Pros & Cons of Mesh Modeling
Meshes are adaptable and suitable for a wide range of design applications: thus, mesh modeling offers an intuitive approach for designers. Meshes can be imported and exported across different applications. However, achieving high precision can be challenging compared to NURBS modeling; meshes lack the parametric control of NURBS surfaces. Corrupted meshes, resulting from irregular topology or non-manifold geometry, can pose challenges during the modeling process, leading to rendering errors or difficulties in further modifications.
Polygonal Mesh as a Subset of Mesh Modeling
There are many mesh models, among which the polygon mesh stands out. In this technique, 3D models are created primarily using polygonal elements, such as triangles quadrilaterals or polygons with more edges, organized into a mesh structure. With such a mesh, polygons (and their sub-categories, triangles, and quads) serve as the fundamental building blocks of 3D models. The mesh is formed by connecting vertices, edges, and faces. Vertices represent the corners of polygons, edges connect vertices, and faces define the object's surface. Artists have direct control over the topology of the mesh. They can add or remove vertices, edges, or faces for refinement.
Examples of Polygonal Modeling
Polygon modeling is widely adopted in the entertainment, gaming, architectural, and product design industries to represent the object's surface. One of the most common applications of the polygonal mesh concept is in character modeling for video games and animations. Artists create characters by manipulating a mesh of polygons to define the geometry and features of the character's body and face. The polygon mesh is frequently employed in architectural visualization to create detailed 3D models. In industrial design, polygon modeling is used to create accurate and detailed representations of an object. Designers can control the mesh to achieve precise shapes.
Polygonal modeling is often more computationally efficient than other modeling techniques. On the other side, there are some limitations to the polygon approach. Achieving perfectly smooth surfaces may require a high density of polygons, and this would impact performance. While effective for many applications, a polygon mesh might be less suitable for highly organic shapes with intricate curves.

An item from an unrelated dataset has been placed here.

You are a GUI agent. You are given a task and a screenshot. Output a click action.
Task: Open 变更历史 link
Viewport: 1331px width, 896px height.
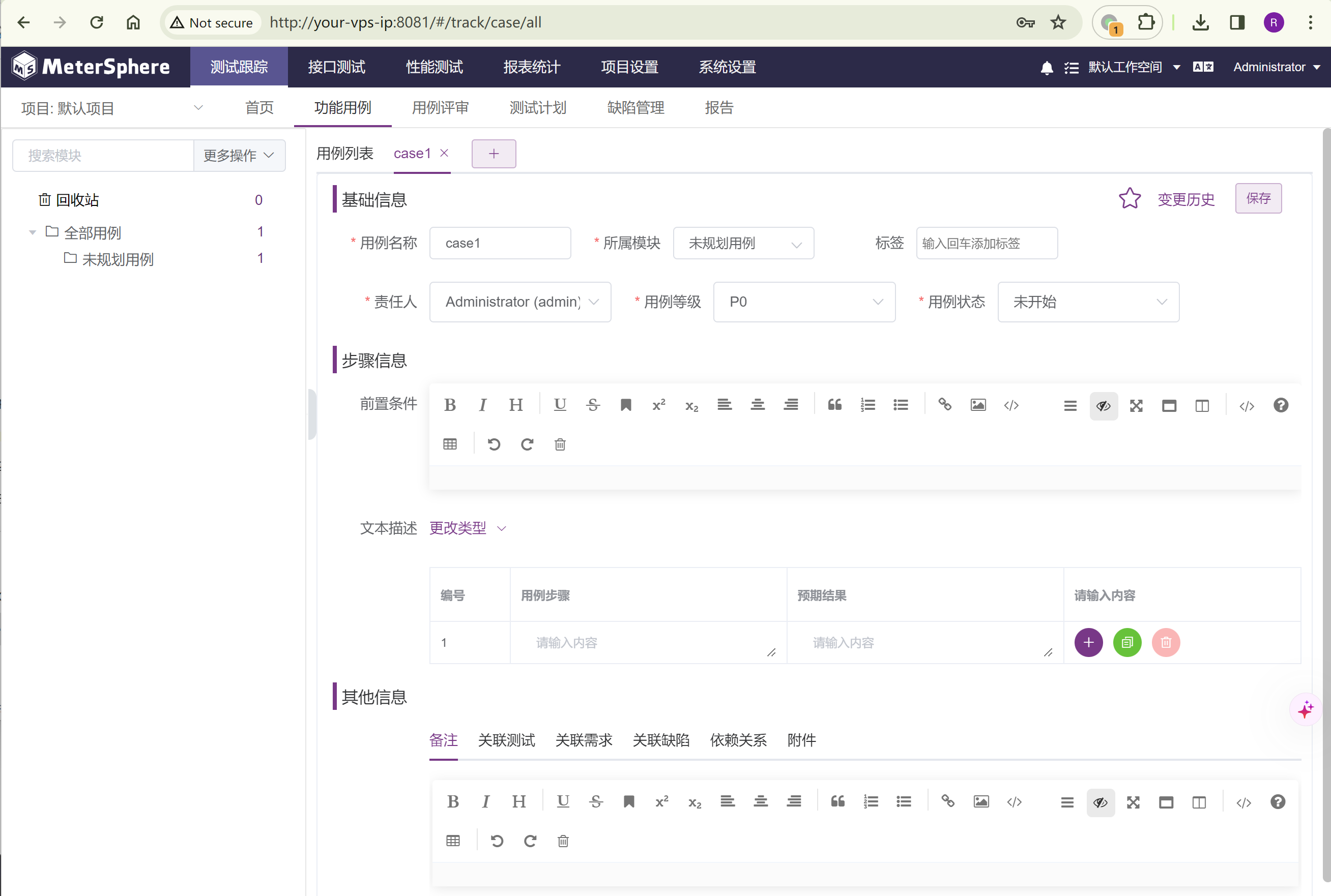[1186, 199]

Appendix. Vector Images and Pixelization vs Parameterization
A vector image is a "digital recipe" for drawing pictures on a computer. Raster images are composed of pixels (tiny dots) arranged in a grid. Each pixel contains color information, forming a complete image. Instead of using pixels, vector images use mathematical instructions to create shapes, lines, and colors. Imagine it as a set of directions telling your computer how to draw a picture using precise measurements. Because it's based on math, you can zoom in as much as you want, and the image stays sharp and clear!